WASHINGTON — The government prepared Monday to move the first batch of bailout money to banks as fretful world markets plunged again. Wall Street ended with a big drop at the closing bell, sending the Dow Jones industrials to their lowest close since the financial meltdown began.
The Treasury Department said it would start moving $125 billion to nine major banks this week by buying ownership stakes, the first big transfer since the $700 billion bailout package was passed early this month.
Assistant Treasury Secretary David Nason said the infusion would go to the largest banks in the nation, including Bank of America, Citigroup, JPMorgan Chase and Wells Fargo.
A group of smaller but significant regional banks, including Capital One Financial and SunTrust Banks, began announcing their own preliminary deals with Treasury for another $125 billion. That money should be released as soon as paperwork is finished.
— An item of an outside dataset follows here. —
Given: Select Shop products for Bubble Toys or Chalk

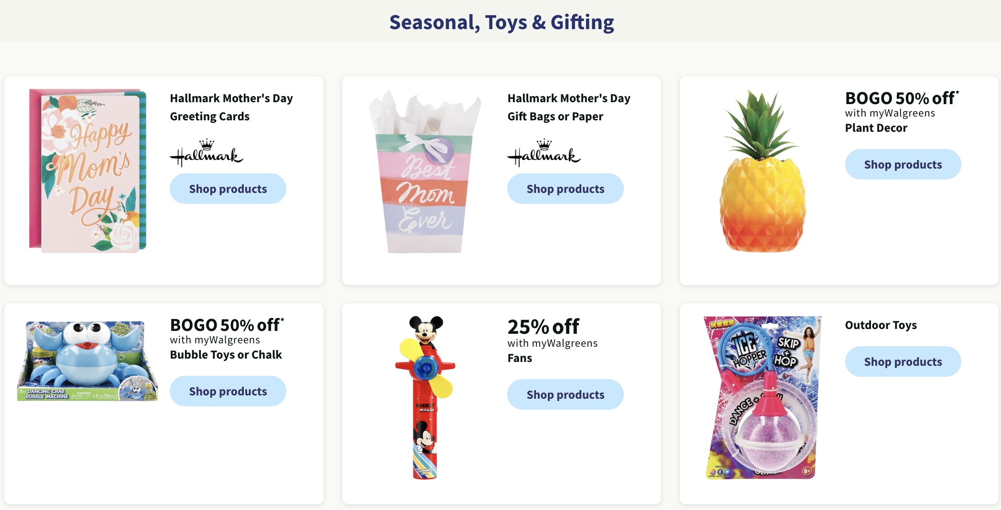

The Fed also began a major program to buy up the short-term debt, known as commercial paper, that businesses use to pay for everyday expenses and salaries. Lending, the lifeblood of the economy, froze up after the collapse of investment house Lehman Brothers in mid-September and has thawed agonizingly slowly since.
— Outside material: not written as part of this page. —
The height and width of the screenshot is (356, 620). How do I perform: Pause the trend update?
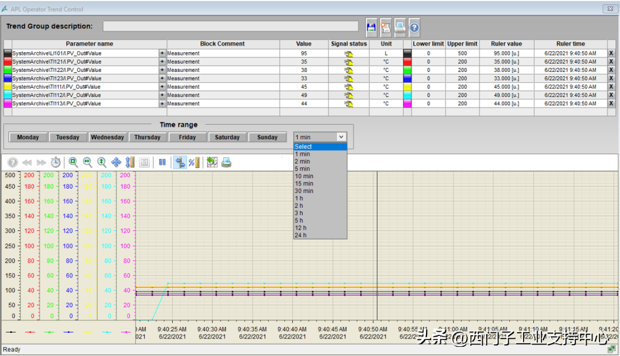(162, 162)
On Wall Street, buying and selling that was halfhearted by the standards of the past month had major averages drifting higher and lower throughout the day. Then stocks plunged in the final 10 minutes of trading.
The Dow Jones industrials finished the day down 203 points, or 2.4 percent, closing at the 8,176 level — their lowest close of the year. Remarkably, it was the 28th time in the 31 trading sessions since the financial meltdown began that the Dow has moved triple digits for the day.
But the carnage was worse elsewhere on another day when investors worried about a looming worldwide recession. Major stock markets in Hong Kong, Tokyo, Britain, France and Germany dropped sharply earlier in the day. Tokyo’s Nikkei 225 index closed at its lowest level in 26 years.
The Fed was expected to make an even more dramatic move later this week by cutting interest rates, perhaps lowering the key federal funds rate by as much as a half-point, driving the federal funds rate down to 1 percent.
The question is whether all the efforts, including billions of dollars of loans to banks by the Fed and other central banks around the world, will be enough to get lending going again.
So far, it hasn’t helped much. A closely watched measure that tracks what banks charge each other for loans edged down marginally on Monday, suggesting credit is a bit looser than a few weeks ago but remains tight.
“All these efforts are doing some good, but the question is whether they will do enough,” said David Wyss, chief economist for Standard &Poor’s in New York. “The credit markets are still pretty locked up.”